# Who Bends?



## Wethead (Oct 13, 2008)

Any other copper benders out there ...say I 

"I"

anyone else?


----------



## muck (Oct 10, 2008)

i've been known to


----------



## Wethead (Oct 13, 2008)

whoooho 

Nice Muck!

On Long Island I used to bend my arse off when I did New Construction


----------



## muck (Oct 10, 2008)

alot of times its just easier than using fittings. mostly in barr areas


----------



## Wethead (Oct 13, 2008)

muck said:


> alot of times its just easier than using fittings. mostly in barr areas


Yea, we do a lot of forced hot water boilers that have heat loops,

Most shops use M cause its cheaper , but my bosses used L so we could bend it.

Guys that would "fit" the heat loops would take 3 - 6 hours in a basement

I could bend the whole basement which is around 14 loops in under 30 minutes , I have done up to 12 bends on one piece of pipe , 45 , to 90 , to 22 all just to kick it into a sill or something 

If you know hoe to bend you can bend anything

I got lucky and was taught by this dude that was cool. 
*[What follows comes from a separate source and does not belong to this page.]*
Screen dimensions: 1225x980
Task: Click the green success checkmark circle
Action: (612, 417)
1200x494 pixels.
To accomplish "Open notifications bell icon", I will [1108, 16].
He told me if I bought him lunch all week he would show me all tricks all week long 

Well worth the money

When I used to work for shops I wouldnt tell them I could bend on the interview 
When we did loops or DW , I brought my own bender to work and watched all the other guys weep 

No wonder everyone always hated me


----------



## smellslike$tome (Jun 16, 2008)

******* said:


> Yea, we do a lot of forced hot water boilers that have heat loops,
> 
> Most shops use M cause its cheaper , but my bosses used L so we could bend it.
> 
> ...


What exactly are you talking about?

Bending hard copper with a tubing bender?

Are you heating it to take out the temper or just running it through the bender? You're not talking about using soft copper are you?


----------



## DUNBAR PLUMBING (Sep 11, 2008)

There's only one plumbing company in my area that does it, and their work is beautiful.


I'd rather have a house done this way instead of fittings. 


The copper piping is actually quieter when in operation this way as well; less hard turns, less connections where piping wasn't reamed. :whistling2:


----------



## rocksteady (Oct 8, 2008)

Roast Duck said:


> There's only one plumbing company in my area that does it, and their work is beautiful.
> 
> 
> I'd rather have a house done this way instead of fittings.
> ...


 
i can definately see that. if you have the room, i can't see any disadvantages to bending. i bought a bender because i got a good deal on it and have used it a few times. i don't do new const. of any kind so i just don't have the use for it right now. maybe one day.




paul


----------



## ROCKSTARPLUMBER (Dec 14, 2008)

Pex Pex Pex!!


----------



## rombo (Jul 17, 2008)

what kind of bender are you using rocksteady ?


----------



## rocksteady (Oct 8, 2008)

the one i have is a ratchet bender made by ridgid. i only have a 5/8" o.d. one but like i said, i don't really need a full set of them since i don't use it much at all. if a 7/8" one comes up for cheap, i'd probably grab it though.

like this one














paul


----------



## Wethead (Oct 13, 2008)

smellslike$tome said:


> What exactly are you talking about?
> 
> Bending hard copper with a tubing bender?
> 
> Are you heating it to take out the temper or just running it through the bender? You're not talking about using soft copper are you?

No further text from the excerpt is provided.